Page 2 of The Fall-Out

Damn it. It was no good. I raised my wrist to my eyes and the clock on my fitness tracker told me it was five to six. When I connected to its app, it would tell me what I already knew: that I’d had about three and a half hours of restless sleep.

There was no point trying for more – I knew from experience that now, if I managed to fall asleep again, I’d only be jerked awake from a dream that I’d struggle to shake, and spend the day feeling groggy, anxious and even more tearful than I was bound to feel anyway.

I turned back to Patch’s warm body and wrapped my arm round him, pulling him close. He grunted sleepily and I kissed the back of his neck, inhaling the smell of him, trying to recapture the way that smell used to make me feel.

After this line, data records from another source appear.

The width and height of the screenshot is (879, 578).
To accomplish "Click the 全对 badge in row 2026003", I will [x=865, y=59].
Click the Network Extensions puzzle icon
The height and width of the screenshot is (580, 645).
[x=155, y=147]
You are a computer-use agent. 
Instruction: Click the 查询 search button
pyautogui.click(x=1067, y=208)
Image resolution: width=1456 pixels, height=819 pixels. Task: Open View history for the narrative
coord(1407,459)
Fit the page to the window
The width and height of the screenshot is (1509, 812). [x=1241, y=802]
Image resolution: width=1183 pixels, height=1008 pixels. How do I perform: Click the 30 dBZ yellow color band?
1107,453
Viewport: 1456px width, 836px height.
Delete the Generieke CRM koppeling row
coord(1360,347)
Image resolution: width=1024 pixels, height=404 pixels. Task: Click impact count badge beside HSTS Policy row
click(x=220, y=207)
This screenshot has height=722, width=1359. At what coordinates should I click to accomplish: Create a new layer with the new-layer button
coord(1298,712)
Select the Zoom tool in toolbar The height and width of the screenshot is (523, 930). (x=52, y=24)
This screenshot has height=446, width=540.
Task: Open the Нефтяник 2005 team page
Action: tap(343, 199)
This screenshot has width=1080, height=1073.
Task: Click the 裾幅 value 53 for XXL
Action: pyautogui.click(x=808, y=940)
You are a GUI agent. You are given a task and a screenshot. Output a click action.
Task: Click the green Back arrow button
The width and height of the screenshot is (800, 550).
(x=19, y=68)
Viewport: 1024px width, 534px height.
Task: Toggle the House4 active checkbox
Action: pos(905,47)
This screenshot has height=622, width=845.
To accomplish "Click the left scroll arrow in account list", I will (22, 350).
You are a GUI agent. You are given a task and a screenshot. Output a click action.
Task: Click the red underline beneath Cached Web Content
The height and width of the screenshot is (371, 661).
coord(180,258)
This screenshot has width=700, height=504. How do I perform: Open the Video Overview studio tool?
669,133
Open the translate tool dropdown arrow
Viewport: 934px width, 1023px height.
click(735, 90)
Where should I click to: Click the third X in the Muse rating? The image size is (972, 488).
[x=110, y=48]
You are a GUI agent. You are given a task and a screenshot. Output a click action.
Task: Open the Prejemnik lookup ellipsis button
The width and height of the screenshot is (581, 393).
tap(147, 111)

But I didn’t feel anything – just a deep weight of sadness that I feared would never go away. Having sex with my husband on his birthday and at Christmas was one thing, but I wasn’t going to be able to get myself in the mood on the morning of a funeral, pecs or no pecs.

At any rate, the closeness of my body had roused him into a lighter sleep, and the snoring had stopped for now. Looking at his back in the blueish early-morning light, his shoulders relaxed in sleep, his hair mussed where it had pressed against the pillow, I felt overwhelmed with tenderness. It was like when we’d been on a date, years ago, to see an afternoon showing of E.T. at the cinema, and at the moment when the boys soared into the sky on their BMX bikes, I’d glanced sideways at him and seen that he was crying.

I was already in love with him then, but that moment – seeing him so moved, so vulnerable, like a little boy himself – had made me think, I’m going to spend my life loving this man.

And here we were. Still together, married, the parents of two children. Still in love – mostly. I hoped.

I turned over on to my back, reaching for my phone and releasing it from the charging cable one-handed. As soon as the book-end of my body left Patch’s back, he turned over too and the snoring began again, even louder than before.

Soft thoughts of love forgotten, I dug my elbow into his ribs – more than a shove but not quite a blow.

‘Whatcha doing?’ he mumbled.

‘You’re snoring. Stop it.’

‘You hit me.’

‘No, I didn’t. Turn over.’

‘I’m sleeping.’

‘No, you’re not.’

But as if to prove me wrong, he let out another thunderous snore.

I rolled my eyes – pointless, given his were closed – and shuffled my pillows higher to sit up, flicking my phone to life. My notifications screen told me nothing I didn’t already know – I had no new emails, one event that day, and the weather was awful. Oh, apart from the FTSE 100 being up and the Nasdaq down, which I hadn’t known but didn’t need to.

I tapped the WhatsApp icon, as I did almost first thing every morning. There had been no new messages on the Girlfriends’ Club chat since we’d all wished each other good night, like we were girls whispering in the dark in a boarding school dormitory.

Now, it was time for the process to happen in reverse.

Naomi:

Good morning

Then my thumbs paused over the keypad. There was so much to say, yet also nothing at all. How are we all feeling? Scared, sad, still disbelieving. How did everyone sleep? Not much. Is it really happening? Yes.

Then, as I watched, three new messages flashed up on my screen, just the same.

Kate:

Good morning

Rowan:

Good morning

Abbie:

Good morning

I imagined them all thinking, just as I had, that there was nothing else to say – not yet, anyway.